== Entries provided

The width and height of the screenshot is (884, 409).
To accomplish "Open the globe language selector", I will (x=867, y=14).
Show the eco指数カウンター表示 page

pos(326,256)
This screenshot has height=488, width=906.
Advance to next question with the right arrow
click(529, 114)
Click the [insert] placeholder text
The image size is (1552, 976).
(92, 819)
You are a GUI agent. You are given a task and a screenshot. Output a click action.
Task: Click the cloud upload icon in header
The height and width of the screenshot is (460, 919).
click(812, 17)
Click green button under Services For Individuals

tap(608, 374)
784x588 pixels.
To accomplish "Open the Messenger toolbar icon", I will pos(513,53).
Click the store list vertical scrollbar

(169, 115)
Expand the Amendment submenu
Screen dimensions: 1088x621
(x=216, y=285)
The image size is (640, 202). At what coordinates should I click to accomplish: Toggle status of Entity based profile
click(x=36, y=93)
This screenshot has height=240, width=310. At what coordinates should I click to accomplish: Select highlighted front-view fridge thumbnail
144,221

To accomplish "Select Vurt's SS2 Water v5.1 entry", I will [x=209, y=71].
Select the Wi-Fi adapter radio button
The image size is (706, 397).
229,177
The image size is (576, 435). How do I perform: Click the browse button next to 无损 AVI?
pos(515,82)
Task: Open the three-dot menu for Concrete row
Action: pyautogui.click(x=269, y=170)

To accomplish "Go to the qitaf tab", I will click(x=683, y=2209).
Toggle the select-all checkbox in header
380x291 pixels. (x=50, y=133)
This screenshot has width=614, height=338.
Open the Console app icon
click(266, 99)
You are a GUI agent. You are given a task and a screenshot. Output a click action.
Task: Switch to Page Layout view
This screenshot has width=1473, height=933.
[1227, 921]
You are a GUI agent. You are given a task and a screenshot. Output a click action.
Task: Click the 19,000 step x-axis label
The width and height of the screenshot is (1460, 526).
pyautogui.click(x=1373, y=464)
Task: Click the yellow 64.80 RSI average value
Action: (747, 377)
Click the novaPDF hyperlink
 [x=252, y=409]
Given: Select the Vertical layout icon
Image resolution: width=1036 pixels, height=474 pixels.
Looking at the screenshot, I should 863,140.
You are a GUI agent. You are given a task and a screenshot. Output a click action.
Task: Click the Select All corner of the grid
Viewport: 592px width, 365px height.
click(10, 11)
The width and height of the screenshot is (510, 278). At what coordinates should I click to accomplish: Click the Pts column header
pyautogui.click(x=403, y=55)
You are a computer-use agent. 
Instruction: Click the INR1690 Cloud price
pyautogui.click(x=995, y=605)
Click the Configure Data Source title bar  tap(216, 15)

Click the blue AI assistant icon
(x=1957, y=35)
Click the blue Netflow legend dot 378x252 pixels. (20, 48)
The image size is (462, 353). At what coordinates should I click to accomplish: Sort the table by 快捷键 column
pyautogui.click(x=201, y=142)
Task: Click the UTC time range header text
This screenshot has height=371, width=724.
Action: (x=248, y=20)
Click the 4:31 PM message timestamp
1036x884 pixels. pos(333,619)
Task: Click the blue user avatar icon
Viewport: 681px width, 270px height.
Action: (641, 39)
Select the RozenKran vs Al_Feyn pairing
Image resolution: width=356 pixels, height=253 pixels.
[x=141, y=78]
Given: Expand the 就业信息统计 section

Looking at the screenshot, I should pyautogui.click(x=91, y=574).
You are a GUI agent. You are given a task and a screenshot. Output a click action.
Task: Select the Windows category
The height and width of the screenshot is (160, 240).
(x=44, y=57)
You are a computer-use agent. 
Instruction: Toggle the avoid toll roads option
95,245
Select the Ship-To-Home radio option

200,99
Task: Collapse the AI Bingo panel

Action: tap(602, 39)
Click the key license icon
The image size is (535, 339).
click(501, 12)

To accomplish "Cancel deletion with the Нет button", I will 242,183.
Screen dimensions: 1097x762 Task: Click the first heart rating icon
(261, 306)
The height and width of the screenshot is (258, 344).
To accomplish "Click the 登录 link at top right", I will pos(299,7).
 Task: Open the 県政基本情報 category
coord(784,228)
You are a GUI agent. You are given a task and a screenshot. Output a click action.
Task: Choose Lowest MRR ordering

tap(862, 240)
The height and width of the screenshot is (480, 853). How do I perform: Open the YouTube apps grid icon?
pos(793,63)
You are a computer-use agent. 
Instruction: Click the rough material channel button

====

Your goal> Rewrite the material above as a numbered list, one item per line, leaving out the blank lines.

Solution to the problem>
1. The width and height of the screenshot is (884, 409).
2. To accomplish "Open the globe language selector", I will (x=867, y=14).
3. Show the eco指数カウンター表示 page
4. pos(326,256)
5. This screenshot has height=488, width=906.
6. Advance to next question with the right arrow
7. click(529, 114)
8. Click the [insert] placeholder text
9. The image size is (1552, 976).
10. (92, 819)
11. You are a GUI agent. You are given a task and a screenshot. Output a click action.
12. Task: Click the cloud upload icon in header
13. The height and width of the screenshot is (460, 919).
14. click(812, 17)
15. Click green button under Services For Individuals
16. tap(608, 374)
17. 784x588 pixels.
18. To accomplish "Open the Messenger toolbar icon", I will pos(513,53).
19. Click the store list vertical scrollbar
20. (169, 115)
21. Expand the Amendment submenu
22. Screen dimensions: 1088x621
23. (x=216, y=285)
24. The image size is (640, 202). At what coordinates should I click to accomplish: Toggle status of Entity based profile
25. click(x=36, y=93)
26. This screenshot has height=240, width=310. At what coordinates should I click to accomplish: Select highlighted front-view fridge thumbnail
27. 144,221
28. To accomplish "Select Vurt's SS2 Water v5.1 entry", I will [x=209, y=71].
29. Select the Wi-Fi adapter radio button
30. The image size is (706, 397).
31. 229,177
32. The image size is (576, 435). How do I perform: Click the browse button next to 无损 AVI?
33. pos(515,82)
34. Task: Open the three-dot menu for Concrete row
35. Action: pyautogui.click(x=269, y=170)
36. To accomplish "Go to the qitaf tab", I will click(x=683, y=2209).
37. Toggle the select-all checkbox in header
38. 380x291 pixels. (x=50, y=133)
39. This screenshot has width=614, height=338.
40. Open the Console app icon
41. click(266, 99)
42. You are a GUI agent. You are given a task and a screenshot. Output a click action.
43. Task: Switch to Page Layout view
44. This screenshot has width=1473, height=933.
45. [1227, 921]
46. You are a GUI agent. You are given a task and a screenshot. Output a click action.
47. Task: Click the 19,000 step x-axis label
48. The width and height of the screenshot is (1460, 526).
49. pyautogui.click(x=1373, y=464)
50. Task: Click the yellow 64.80 RSI average value
51. Action: (747, 377)
52. Click the novaPDF hyperlink
53.  [x=252, y=409]
54. Given: Select the Vertical layout icon
55. Image resolution: width=1036 pixels, height=474 pixels.
56. Looking at the screenshot, I should 863,140.
57. You are a GUI agent. You are given a task and a screenshot. Output a click action.
58. Task: Click the Select All corner of the grid
59. Viewport: 592px width, 365px height.
60. click(10, 11)
61. The width and height of the screenshot is (510, 278). At what coordinates should I click to accomplish: Click the Pts column header
62. pyautogui.click(x=403, y=55)
63. You are a computer-use agent. 
64. Instruction: Click the INR1690 Cloud price
65. pyautogui.click(x=995, y=605)
66. Click the Configure Data Source title bar  tap(216, 15)
67. Click the blue AI assistant icon
68. (x=1957, y=35)
69. Click the blue Netflow legend dot 378x252 pixels. (20, 48)
70. The image size is (462, 353). At what coordinates should I click to accomplish: Sort the table by 快捷键 column
71. pyautogui.click(x=201, y=142)
72. Task: Click the UTC time range header text
73. This screenshot has height=371, width=724.
74. Action: (x=248, y=20)
75. Click the 4:31 PM message timestamp
76. 1036x884 pixels. pos(333,619)
77. Task: Click the blue user avatar icon
78. Viewport: 681px width, 270px height.
79. Action: (641, 39)
80. Select the RozenKran vs Al_Feyn pairing
81. Image resolution: width=356 pixels, height=253 pixels.
82. [x=141, y=78]
83. Given: Expand the 就业信息统计 section
84. Looking at the screenshot, I should pyautogui.click(x=91, y=574).
85. You are a GUI agent. You are given a task and a screenshot. Output a click action.
86. Task: Select the Windows category
87. The height and width of the screenshot is (160, 240).
88. (x=44, y=57)
89. You are a computer-use agent. 
90. Instruction: Toggle the avoid toll roads option
91. 95,245
92. Select the Ship-To-Home radio option
93. 200,99
94. Task: Collapse the AI Bingo panel
95. Action: tap(602, 39)
96. Click the key license icon
97. The image size is (535, 339).
98. click(501, 12)
99. To accomplish "Cancel deletion with the Нет button", I will 242,183.
100. Screen dimensions: 1097x762 Task: Click the first heart rating icon
101. (261, 306)
102. The height and width of the screenshot is (258, 344).
103. To accomplish "Click the 登录 link at top right", I will pos(299,7).
104.  Task: Open the 県政基本情報 category
105. coord(784,228)
106. You are a GUI agent. You are given a task and a screenshot. Output a click action.
107. Task: Choose Lowest MRR ordering
108. tap(862, 240)
109. The height and width of the screenshot is (480, 853). How do I perform: Open the YouTube apps grid icon?
110. pos(793,63)
111. You are a computer-use agent. 
112. Instruction: Click the rough material channel button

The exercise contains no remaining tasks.